→ **Cel ćwiczenia**:
Proszę powtórzyć wszystkie poniższe wpisy słowo w słowo, pomijając w odpowiedzi obrazy.

# # # # #

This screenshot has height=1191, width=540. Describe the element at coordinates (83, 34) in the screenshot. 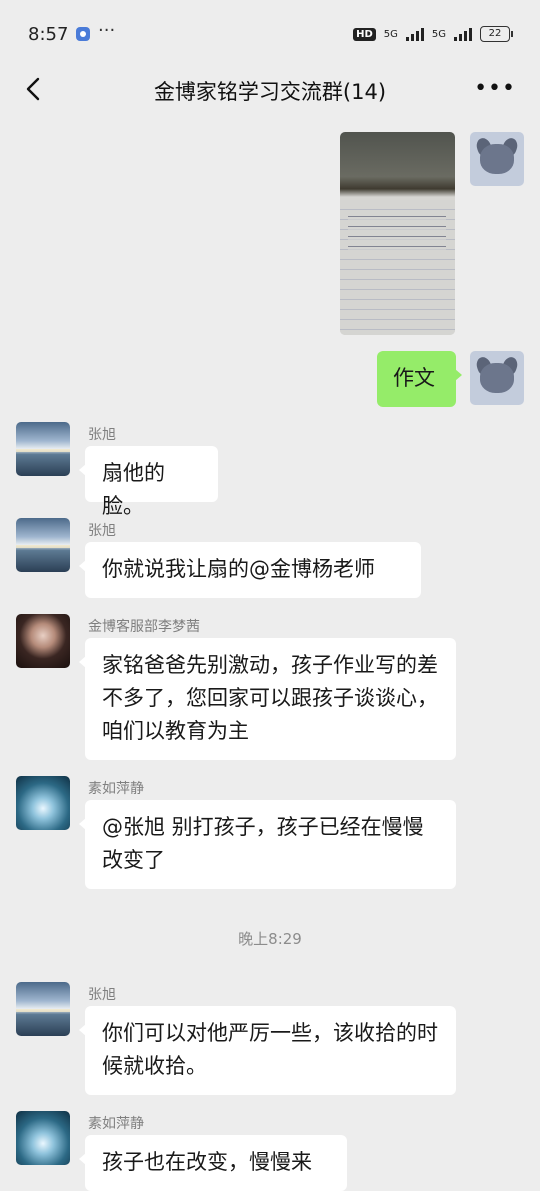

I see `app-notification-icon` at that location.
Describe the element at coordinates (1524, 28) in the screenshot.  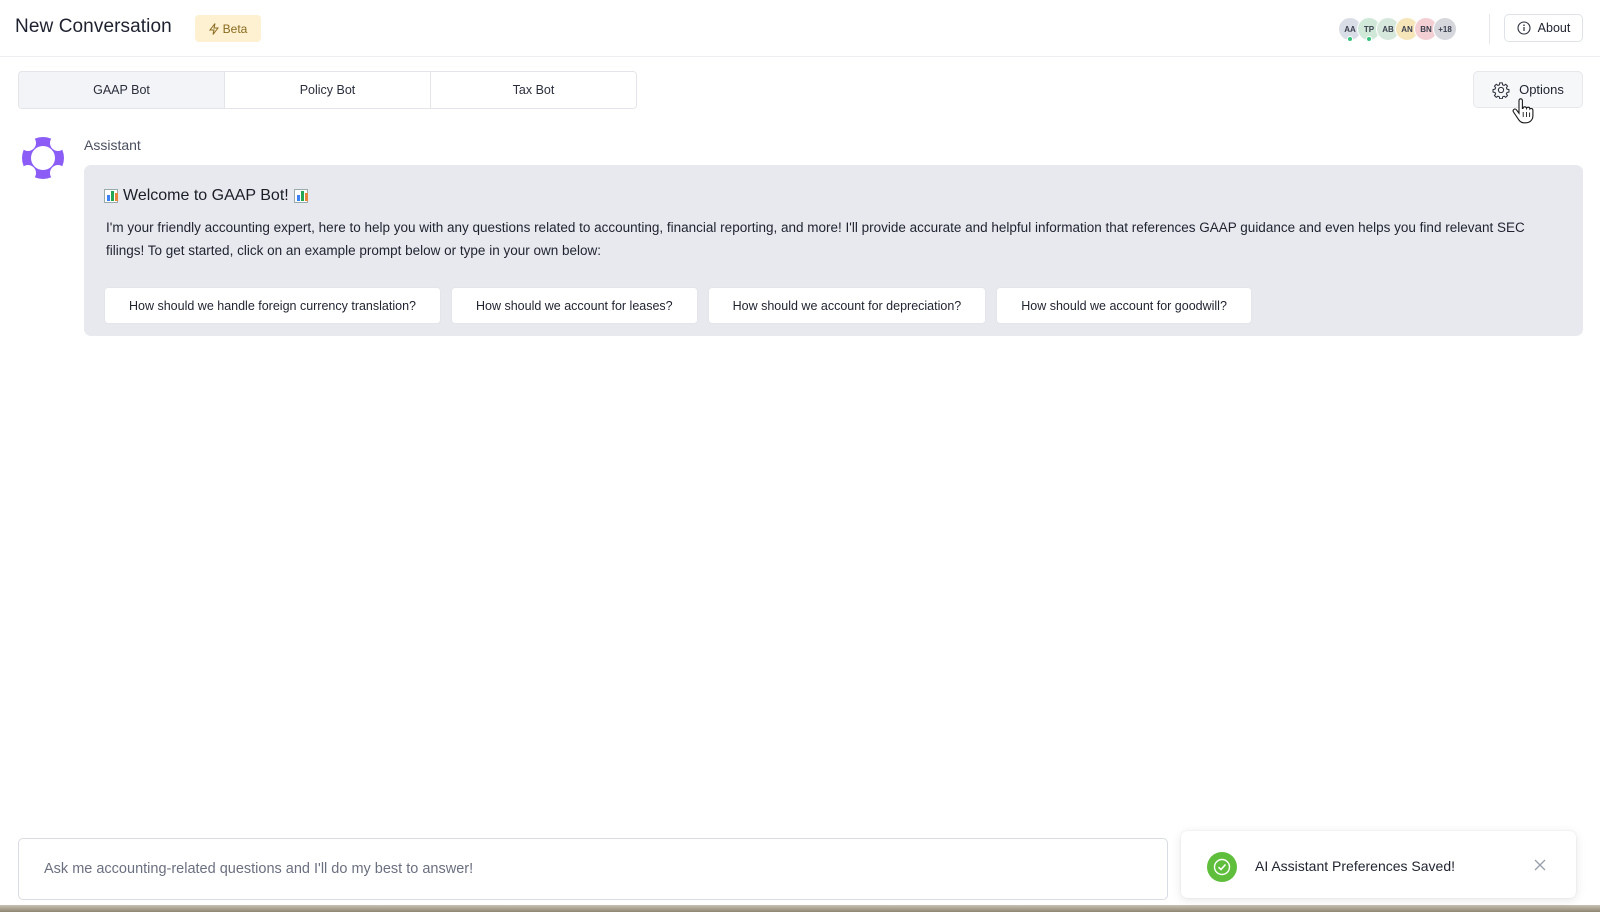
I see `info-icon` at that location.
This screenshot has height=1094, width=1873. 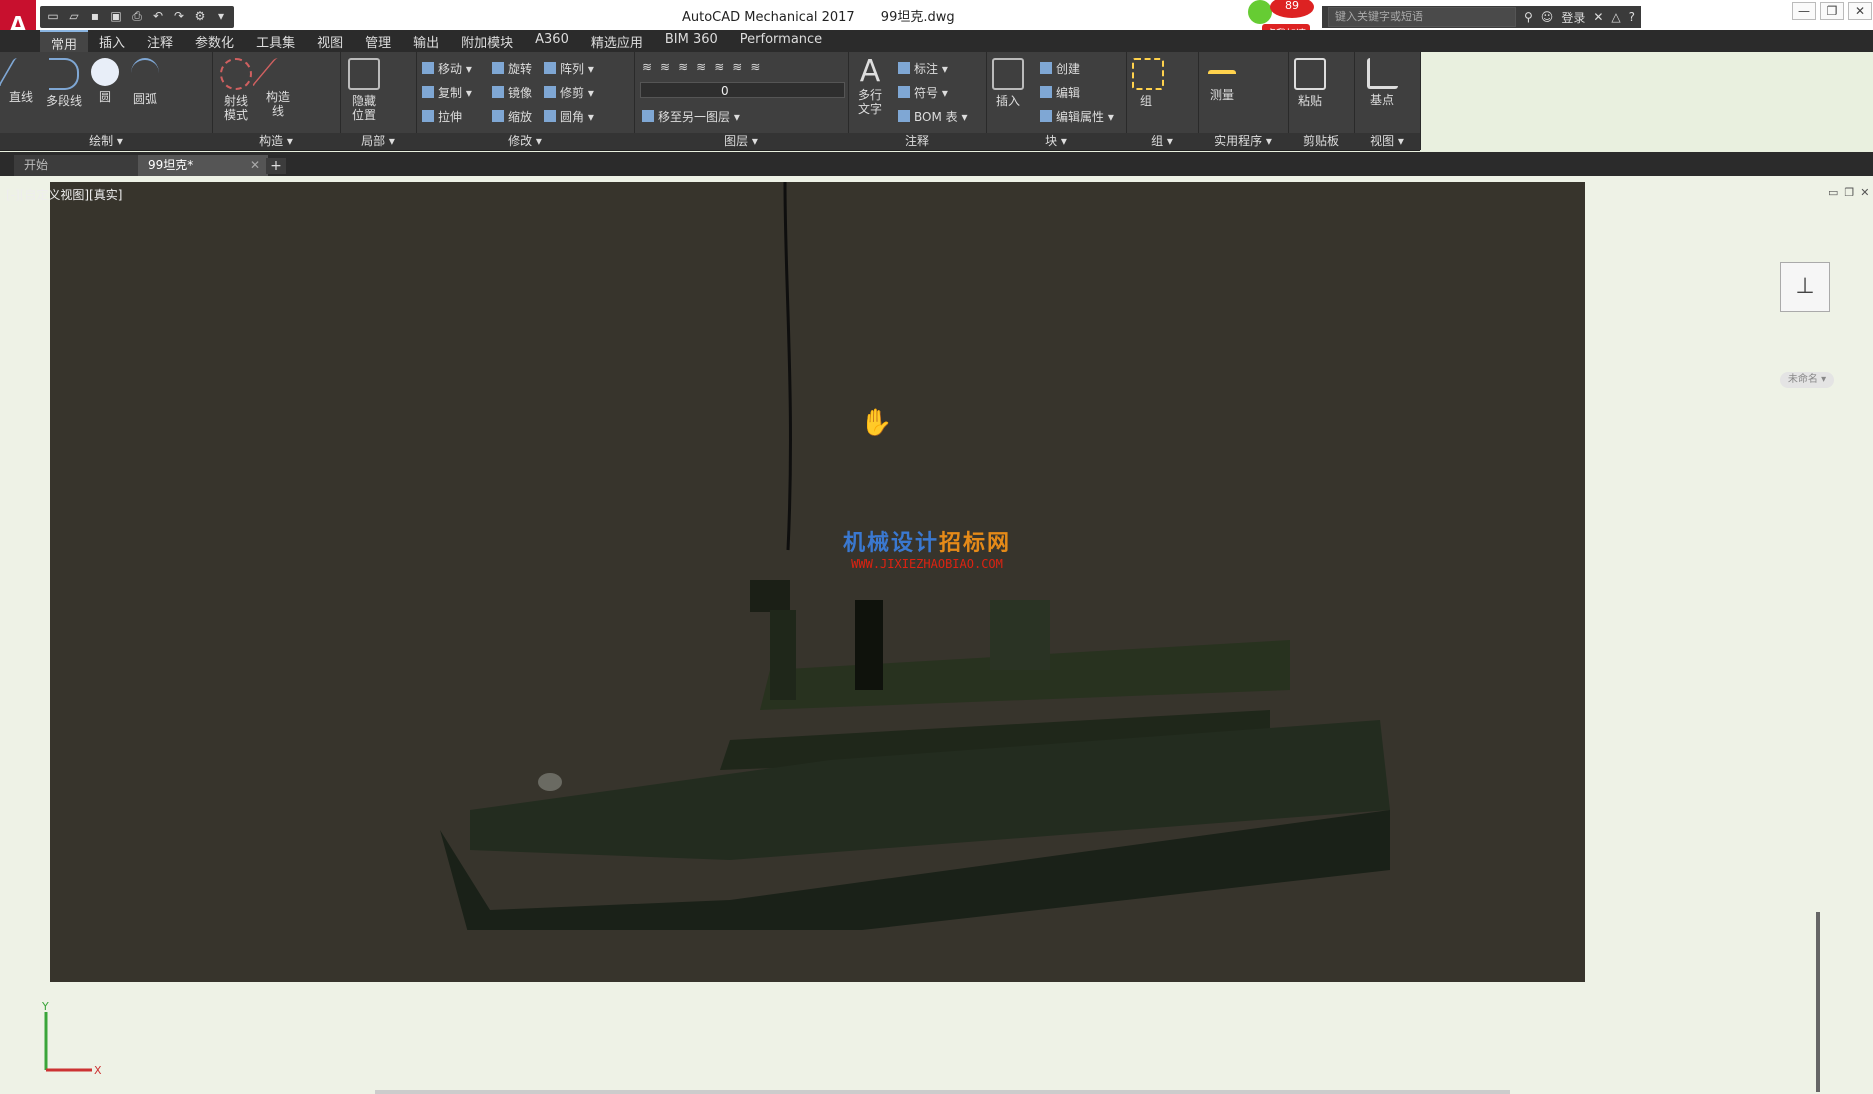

# # # # #

→ **Wynik**:
This screenshot has height=1191, width=540. Describe the element at coordinates (83, 34) in the screenshot. 

I see `app-notification-icon` at that location.
Describe the element at coordinates (1524, 28) in the screenshot.  
I see `info-icon` at that location.
This screenshot has height=1094, width=1873. 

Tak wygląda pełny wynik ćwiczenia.